■ **Work to complete**: Reproduce the lines below exactly, starting at the one containing "Task: Click the 急件箱 envelope icon" and stopping at the final line.

Dataset entries
——————

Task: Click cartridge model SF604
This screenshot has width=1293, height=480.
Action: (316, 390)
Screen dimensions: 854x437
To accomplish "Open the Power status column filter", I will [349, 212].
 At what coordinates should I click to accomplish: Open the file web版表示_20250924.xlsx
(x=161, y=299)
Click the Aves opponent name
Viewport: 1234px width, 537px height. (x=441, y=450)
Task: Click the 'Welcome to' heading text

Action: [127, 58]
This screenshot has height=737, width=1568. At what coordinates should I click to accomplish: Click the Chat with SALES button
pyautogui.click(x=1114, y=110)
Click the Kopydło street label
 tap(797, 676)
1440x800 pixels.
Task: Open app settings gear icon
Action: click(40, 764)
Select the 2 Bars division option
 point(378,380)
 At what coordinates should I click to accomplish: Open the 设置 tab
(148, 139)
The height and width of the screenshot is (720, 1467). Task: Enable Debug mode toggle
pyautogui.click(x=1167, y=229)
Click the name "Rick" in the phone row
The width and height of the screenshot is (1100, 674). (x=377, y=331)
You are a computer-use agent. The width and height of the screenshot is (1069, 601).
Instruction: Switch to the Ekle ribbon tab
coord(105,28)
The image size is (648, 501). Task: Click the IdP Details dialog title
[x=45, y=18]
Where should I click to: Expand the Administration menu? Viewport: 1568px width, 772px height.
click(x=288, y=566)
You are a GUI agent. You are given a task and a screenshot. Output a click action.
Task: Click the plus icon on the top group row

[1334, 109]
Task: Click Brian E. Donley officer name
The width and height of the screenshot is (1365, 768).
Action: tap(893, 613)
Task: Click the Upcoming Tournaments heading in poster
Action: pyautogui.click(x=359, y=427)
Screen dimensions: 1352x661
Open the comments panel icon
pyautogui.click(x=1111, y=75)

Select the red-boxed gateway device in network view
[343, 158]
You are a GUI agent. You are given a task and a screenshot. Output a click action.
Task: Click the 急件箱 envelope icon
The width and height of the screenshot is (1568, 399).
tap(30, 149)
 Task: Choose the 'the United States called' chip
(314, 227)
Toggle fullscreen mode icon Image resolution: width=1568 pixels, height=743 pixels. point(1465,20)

——————

■ **Output of the task**:
Task: Click the 急件箱 envelope icon
The width and height of the screenshot is (1568, 399).
tap(30, 149)
 Task: Choose the 'the United States called' chip
(314, 227)
Toggle fullscreen mode icon Image resolution: width=1568 pixels, height=743 pixels. point(1465,20)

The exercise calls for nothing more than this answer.